Scribble is an imagined short fiction magazine created to fulfill a printed publication project for an Introduction to Graphic Design course at Boston College. The short story used for the magazine's example spreads was written by me for a Creative Writing class, also at Boston College (and available for download here).
When I begun designing a cover for Scribble, I knew I wanted something unconventional, bright, and abstract. I conducted online research and created documents with looks I felt related in some way to the feel of the Scribble brand. A variety of layouts for spreads were also explored, including eye-catching, full-page illustrations and more simple designs that allowed space to breathe like the one below.

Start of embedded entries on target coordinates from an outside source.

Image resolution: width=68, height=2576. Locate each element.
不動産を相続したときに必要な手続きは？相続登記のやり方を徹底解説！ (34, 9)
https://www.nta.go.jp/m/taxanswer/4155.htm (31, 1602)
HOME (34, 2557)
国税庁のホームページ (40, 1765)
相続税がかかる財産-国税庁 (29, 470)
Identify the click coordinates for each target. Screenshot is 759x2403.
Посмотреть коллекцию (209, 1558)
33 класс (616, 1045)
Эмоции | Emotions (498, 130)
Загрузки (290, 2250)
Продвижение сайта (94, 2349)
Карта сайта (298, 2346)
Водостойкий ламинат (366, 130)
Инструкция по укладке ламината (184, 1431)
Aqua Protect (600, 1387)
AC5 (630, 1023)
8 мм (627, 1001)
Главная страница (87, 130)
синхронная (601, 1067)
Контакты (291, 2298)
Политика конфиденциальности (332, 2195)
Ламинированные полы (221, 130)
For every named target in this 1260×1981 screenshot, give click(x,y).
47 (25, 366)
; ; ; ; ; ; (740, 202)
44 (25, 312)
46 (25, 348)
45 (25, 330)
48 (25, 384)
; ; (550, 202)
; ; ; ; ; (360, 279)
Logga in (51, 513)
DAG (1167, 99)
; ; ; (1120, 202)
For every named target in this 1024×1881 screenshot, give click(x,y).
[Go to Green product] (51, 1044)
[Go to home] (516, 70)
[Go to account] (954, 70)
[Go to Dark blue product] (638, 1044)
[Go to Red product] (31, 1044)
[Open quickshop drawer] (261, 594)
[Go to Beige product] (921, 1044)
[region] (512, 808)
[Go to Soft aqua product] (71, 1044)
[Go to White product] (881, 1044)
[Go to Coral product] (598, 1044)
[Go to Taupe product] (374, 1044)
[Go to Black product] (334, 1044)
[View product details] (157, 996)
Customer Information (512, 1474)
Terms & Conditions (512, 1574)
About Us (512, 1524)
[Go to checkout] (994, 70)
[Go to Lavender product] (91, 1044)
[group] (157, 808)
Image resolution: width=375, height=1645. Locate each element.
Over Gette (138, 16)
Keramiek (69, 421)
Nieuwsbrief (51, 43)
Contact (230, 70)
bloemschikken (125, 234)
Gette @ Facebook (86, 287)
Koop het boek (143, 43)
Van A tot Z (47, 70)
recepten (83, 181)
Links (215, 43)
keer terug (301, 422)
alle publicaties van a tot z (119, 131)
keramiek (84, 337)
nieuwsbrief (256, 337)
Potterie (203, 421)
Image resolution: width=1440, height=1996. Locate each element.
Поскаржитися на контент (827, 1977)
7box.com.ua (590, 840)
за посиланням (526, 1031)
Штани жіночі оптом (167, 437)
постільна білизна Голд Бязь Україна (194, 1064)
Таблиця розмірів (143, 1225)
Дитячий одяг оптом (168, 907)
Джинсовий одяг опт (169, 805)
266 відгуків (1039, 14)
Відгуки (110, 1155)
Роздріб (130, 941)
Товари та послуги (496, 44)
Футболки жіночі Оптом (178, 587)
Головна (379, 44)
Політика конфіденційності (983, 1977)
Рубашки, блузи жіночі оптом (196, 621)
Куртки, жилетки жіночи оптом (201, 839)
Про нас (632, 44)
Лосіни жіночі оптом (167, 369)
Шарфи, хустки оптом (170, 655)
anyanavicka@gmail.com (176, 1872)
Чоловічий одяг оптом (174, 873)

Scribble aims to invite curious readers into a creative, surprising, and thought-provoking world of short fiction. To invoke this innovative mindset without cluttering the page and preventing moments of reflection, the bright colors, gradients, and geometric patterns from Scribble's inspiration and the simplicity of initial article spreads must be combined. Scribble's cover draws the eye in interesting directions with its full-bleed geometric form and whimsical use of text to alert readers to the wide variety of stories they may find within. However, it also spotlights a narrow color palette and relies on a single illustration with text instead of multiple cluttered elements to ensure high-quality and tastefulness is in some way preserved within a professional publication.
In addition to distinctive title font and the subtle use of teal and blue shades, Scribble's spreads relate to its core branding by way of creative illustration that also leaves room for the text to breathe. Original vector art with themes from the short story was created to continue the dynamic feeling into the article's first page, while a simple all-white spread was chosen over the initial design for the sake of readability. In combining illustration and text in this way, the quirkiness of Scribble's brand shines through without taking away from the true star of the show — the stories within.